Possible kernel level rootkit

[Slava G]

Hi,

Somehow I got a bunch of alerts "Process '17831' hidden from /proc. Possible kernel level rootkit." on a single server (different process numbers). 

Trying to understand if this can be a false alarm or maybe there is a real reason.

What should I do to validate that this is a false alarm ?

Please advise ?

Thanks

[Harold Andre Rodriguez Cortes]

Hi Slava G,

If you want to know why and how Wazuh is generating that alert you can read this documentation: https://documentation.wazuh.com/current/proof-of-concept-guide/poc-detect-hidden-process.html and https://documentation.wazuh.com/current/user-manual/capabilities/malware-detection/index.html.

To find the process you can use this command:

lsmod | grep  17831

What wazuh version are you using?

Regards,
Andre Cortes

[Slava G]

Thanks Harold,

I'm using wazuh 4.4. 

I executed lsmod | grep  17831 and nothing is returned. 

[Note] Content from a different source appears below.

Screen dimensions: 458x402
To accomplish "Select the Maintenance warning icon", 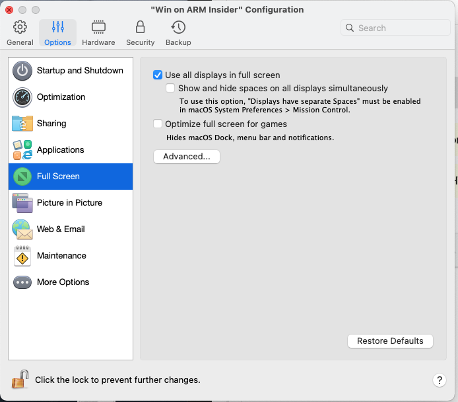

So, I'm wandering if this false alarm or real case? 

Thanks 

--
You received this message because you are subscribed to the Google Groups "Wazuh mailing list" group.
To unsubscribe from this group and stop receiving emails from it, send an email to wazuh+un...@googlegroups.com.
To view this discussion on the web visit https://groups.google.com/d/msgid/wazuh/66ad64f8-0012-4c42-b1b4-cc1bda8089c3n%40googlegroups.com.

[Harold Andre Rodriguez Cortes]

Can you please try the steps in this configuration 

https://documentation.wazuh.com/current/proof-of-concept-guide/poc-detect-hidden-process.html

[sla...@gmail.com]

you mean configuration or attack simulation ?

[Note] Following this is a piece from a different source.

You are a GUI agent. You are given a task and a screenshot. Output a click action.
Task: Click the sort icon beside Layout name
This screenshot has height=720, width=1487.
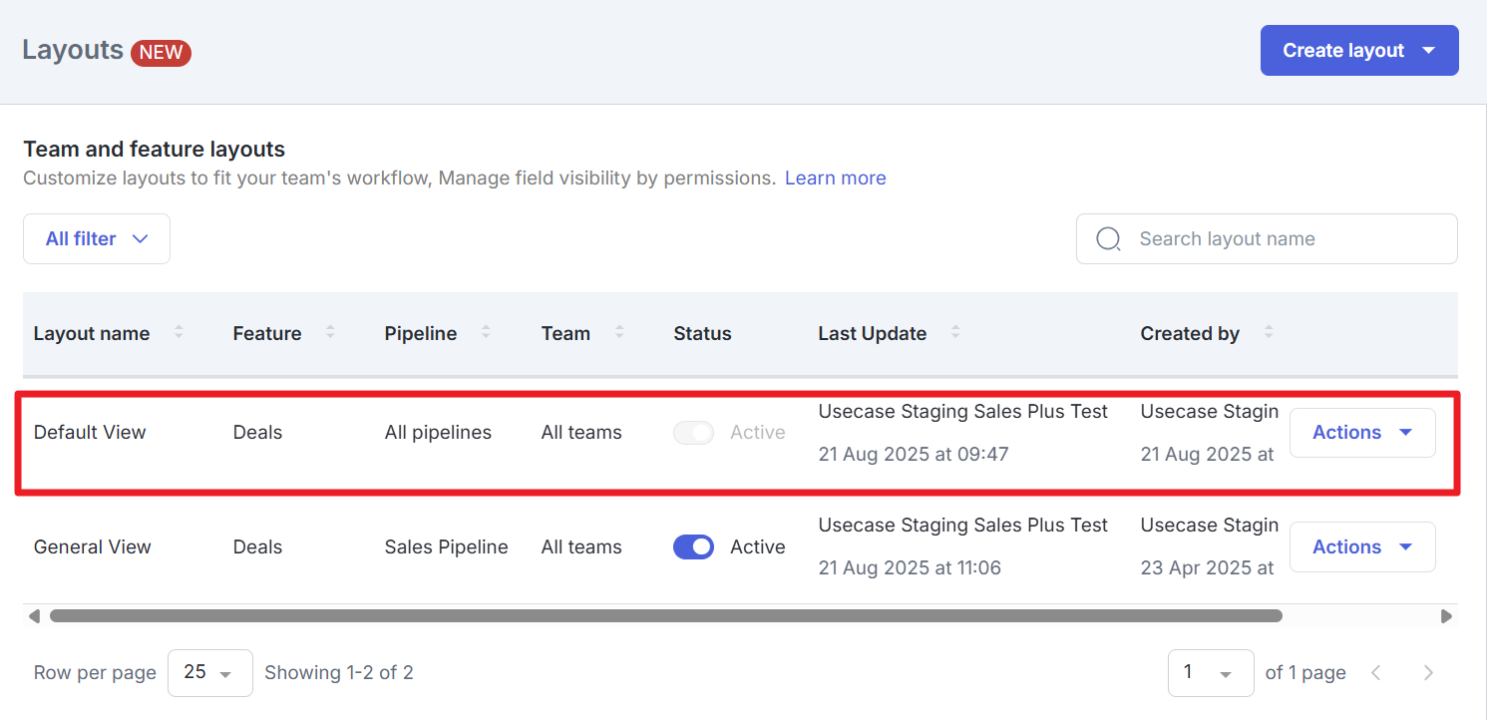point(180,333)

The server is production server and I would like to not run any simulations on it.

Btw, tried different tools to find rootkit on that server (including ClamAV) and nothing was found.

Thanks

[Khul Sat]

Are these rootkit triggers real time? Could it be possible that parent process ended the child process and Wazuh determined that the PID is not in the /proc?

Thanks,KS

​